Die Wiener Neustädter Lokomotivfabrik war die größte Lokomotiv- und Maschinenfabrik in der Österreichisch-Ungarischen Monarchie.
Nach dem 2. Weltkrieg und dem Wiederaufbau der am schwersten zerstörten Stadt Österreichs, änderte sich der Fokus in der Stadtentwicklung. Von kriegswichtiger Industrie hin zu Bildung, Forschung und Kleinindustrie. „Und da stehen wir auch heute noch als Schul-, Bildungs- und Forschungsstadt mit Einrichtungen wie Österreichs erster und größter Fachhochschule, MedAustron, dem Technologie-und Forschungszentrum und dem Businesspark Civitas Nova, um nur einige zu nennen. Und unsere Lage ist perfekt – damals wie auch heute.
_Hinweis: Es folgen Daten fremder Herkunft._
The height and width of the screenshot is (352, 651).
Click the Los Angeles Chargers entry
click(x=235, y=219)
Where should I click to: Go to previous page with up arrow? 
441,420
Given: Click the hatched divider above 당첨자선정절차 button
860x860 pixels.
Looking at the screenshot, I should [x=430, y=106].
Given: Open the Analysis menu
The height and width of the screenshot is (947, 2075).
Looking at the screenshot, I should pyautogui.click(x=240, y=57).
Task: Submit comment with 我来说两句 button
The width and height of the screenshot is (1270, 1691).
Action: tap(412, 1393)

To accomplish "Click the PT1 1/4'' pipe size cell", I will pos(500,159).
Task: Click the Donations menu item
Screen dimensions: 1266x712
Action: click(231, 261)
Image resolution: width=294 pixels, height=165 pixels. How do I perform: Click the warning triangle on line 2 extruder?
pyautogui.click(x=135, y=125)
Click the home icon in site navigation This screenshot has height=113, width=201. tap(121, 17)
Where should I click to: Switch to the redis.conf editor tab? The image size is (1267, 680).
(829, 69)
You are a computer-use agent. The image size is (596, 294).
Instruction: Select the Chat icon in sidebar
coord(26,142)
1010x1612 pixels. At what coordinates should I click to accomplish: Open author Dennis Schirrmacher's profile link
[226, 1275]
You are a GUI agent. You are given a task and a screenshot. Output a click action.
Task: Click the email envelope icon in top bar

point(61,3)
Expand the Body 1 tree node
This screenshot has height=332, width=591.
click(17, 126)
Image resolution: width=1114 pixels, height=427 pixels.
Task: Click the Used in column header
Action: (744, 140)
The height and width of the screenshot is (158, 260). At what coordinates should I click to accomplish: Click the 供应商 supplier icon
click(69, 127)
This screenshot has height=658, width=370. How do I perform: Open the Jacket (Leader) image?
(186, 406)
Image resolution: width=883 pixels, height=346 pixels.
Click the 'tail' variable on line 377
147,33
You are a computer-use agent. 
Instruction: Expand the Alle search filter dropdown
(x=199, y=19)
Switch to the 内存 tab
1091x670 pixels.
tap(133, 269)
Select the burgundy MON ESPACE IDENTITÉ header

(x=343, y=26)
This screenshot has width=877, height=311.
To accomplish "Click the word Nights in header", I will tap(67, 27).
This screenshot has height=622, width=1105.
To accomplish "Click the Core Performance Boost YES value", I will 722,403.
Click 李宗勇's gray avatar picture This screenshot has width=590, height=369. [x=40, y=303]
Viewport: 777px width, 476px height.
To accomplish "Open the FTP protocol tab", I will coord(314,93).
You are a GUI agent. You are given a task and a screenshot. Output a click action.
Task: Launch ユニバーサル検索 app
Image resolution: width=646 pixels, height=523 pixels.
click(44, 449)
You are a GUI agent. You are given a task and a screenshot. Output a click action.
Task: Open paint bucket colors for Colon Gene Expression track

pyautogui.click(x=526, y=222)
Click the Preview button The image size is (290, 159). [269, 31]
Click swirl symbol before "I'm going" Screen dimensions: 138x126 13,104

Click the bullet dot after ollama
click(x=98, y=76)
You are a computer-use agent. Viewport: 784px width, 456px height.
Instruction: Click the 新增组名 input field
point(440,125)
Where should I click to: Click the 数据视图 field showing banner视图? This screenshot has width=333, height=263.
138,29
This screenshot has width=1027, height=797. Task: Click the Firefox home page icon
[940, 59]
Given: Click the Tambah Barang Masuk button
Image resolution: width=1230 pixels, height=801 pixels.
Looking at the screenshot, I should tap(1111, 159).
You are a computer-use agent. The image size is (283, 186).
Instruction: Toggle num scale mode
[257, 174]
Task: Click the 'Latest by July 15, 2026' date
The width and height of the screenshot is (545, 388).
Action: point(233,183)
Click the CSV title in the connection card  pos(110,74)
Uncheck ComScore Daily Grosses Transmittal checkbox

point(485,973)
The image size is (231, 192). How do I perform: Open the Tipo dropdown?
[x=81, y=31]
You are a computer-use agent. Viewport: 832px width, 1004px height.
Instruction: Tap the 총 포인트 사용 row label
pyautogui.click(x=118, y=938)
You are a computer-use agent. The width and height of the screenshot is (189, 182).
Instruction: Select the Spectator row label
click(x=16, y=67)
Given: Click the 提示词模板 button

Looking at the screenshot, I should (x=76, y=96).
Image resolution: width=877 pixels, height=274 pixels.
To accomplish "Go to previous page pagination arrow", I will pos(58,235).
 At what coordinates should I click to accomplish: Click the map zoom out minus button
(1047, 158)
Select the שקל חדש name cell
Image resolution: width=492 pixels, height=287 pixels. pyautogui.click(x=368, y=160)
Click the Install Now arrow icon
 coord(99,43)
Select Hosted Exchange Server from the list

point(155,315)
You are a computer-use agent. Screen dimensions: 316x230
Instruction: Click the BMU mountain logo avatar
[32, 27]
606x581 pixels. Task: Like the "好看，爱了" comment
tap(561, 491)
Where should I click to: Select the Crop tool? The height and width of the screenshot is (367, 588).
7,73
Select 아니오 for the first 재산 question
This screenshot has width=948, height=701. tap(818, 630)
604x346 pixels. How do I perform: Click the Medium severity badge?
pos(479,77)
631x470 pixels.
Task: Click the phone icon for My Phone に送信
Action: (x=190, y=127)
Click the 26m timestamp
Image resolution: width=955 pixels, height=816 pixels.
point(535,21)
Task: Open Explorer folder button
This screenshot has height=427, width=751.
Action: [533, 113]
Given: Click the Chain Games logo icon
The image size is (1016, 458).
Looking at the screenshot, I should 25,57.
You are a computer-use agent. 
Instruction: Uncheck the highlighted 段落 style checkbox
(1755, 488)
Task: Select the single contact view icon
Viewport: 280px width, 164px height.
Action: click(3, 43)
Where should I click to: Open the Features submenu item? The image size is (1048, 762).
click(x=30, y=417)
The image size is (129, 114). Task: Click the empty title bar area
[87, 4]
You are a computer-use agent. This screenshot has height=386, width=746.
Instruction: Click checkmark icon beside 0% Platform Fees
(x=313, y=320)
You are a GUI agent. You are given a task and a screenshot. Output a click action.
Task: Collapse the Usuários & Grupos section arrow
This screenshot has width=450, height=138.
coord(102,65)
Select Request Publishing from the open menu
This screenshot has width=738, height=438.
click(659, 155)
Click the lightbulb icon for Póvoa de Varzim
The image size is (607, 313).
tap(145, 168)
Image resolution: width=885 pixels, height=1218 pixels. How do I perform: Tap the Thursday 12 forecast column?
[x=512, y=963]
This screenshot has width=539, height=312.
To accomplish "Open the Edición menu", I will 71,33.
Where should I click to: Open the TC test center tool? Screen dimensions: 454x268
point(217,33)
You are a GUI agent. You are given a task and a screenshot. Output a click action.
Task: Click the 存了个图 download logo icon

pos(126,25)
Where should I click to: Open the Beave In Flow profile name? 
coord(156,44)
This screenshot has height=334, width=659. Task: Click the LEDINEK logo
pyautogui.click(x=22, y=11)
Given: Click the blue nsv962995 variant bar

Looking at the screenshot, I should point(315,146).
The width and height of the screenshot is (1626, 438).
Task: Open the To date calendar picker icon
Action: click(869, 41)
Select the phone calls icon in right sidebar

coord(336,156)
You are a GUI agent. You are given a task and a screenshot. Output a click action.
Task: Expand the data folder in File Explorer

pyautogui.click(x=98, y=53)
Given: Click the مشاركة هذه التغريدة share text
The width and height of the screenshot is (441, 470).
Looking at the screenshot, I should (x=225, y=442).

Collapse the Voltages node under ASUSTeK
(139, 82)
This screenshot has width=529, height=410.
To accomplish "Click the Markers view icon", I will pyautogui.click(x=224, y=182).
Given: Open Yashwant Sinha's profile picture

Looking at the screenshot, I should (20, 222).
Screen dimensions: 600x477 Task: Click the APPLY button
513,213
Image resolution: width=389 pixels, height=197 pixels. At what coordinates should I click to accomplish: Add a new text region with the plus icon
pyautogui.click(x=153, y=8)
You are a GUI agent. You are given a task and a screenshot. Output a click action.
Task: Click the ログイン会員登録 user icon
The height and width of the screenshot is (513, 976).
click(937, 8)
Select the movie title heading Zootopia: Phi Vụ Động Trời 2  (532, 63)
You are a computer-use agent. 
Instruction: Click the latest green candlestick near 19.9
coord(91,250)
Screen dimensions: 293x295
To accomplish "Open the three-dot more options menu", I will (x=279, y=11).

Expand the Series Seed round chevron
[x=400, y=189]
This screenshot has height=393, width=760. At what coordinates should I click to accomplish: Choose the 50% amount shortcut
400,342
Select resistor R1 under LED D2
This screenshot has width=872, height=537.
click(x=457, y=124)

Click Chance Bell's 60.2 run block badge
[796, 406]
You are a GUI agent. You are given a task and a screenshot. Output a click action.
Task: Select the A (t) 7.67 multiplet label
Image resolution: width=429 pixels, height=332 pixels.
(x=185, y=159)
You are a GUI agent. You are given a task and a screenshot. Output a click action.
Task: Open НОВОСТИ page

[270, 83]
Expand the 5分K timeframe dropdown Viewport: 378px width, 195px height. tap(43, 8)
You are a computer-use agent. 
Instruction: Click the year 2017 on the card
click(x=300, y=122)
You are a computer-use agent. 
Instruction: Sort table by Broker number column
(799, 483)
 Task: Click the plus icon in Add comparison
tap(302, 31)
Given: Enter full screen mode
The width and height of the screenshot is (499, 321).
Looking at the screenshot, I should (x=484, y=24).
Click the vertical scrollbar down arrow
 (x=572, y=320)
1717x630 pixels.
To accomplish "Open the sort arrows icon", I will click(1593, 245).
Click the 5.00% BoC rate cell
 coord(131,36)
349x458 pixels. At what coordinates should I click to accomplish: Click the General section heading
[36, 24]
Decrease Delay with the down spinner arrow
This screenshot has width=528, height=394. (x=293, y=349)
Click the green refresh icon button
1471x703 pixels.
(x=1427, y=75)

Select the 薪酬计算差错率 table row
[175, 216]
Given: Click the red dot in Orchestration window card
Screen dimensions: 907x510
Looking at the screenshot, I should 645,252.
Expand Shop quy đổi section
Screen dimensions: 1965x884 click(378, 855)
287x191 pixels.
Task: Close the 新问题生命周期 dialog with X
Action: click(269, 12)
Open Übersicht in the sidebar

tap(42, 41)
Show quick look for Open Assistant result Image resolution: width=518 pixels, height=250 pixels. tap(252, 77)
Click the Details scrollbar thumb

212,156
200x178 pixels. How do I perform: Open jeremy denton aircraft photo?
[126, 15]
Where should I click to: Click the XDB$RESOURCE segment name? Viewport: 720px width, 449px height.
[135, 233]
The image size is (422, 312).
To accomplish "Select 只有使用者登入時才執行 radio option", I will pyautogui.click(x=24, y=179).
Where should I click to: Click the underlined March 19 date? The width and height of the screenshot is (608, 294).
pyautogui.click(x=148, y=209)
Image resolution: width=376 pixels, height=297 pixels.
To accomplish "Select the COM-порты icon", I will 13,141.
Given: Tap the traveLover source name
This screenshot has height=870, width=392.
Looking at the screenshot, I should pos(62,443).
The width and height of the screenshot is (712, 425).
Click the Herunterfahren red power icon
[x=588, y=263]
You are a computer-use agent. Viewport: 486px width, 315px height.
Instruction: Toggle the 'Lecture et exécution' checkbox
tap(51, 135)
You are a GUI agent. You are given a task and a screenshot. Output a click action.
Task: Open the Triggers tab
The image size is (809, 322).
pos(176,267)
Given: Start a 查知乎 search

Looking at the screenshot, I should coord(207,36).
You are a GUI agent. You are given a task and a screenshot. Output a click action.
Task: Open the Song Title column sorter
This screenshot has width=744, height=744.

In 30 Minuten ist man in Wien, im nächsten Skigebiet und am Neusiedlersee”, sagt Julia Schlager. „Ein Kriterium für das Wachsen einer Stadt ist eine gewisse Grundattraktivität. Dort, wo Menschen Möglichkeiten haben, können Städte wachsen und das tun wir.”
Ein Tipp für alle, die mehr über die Geschichte unserer Stadt erfahren wollen: die Schausammlung „Neu Stadt erzählen” im Museum St. Peter an der Sperr.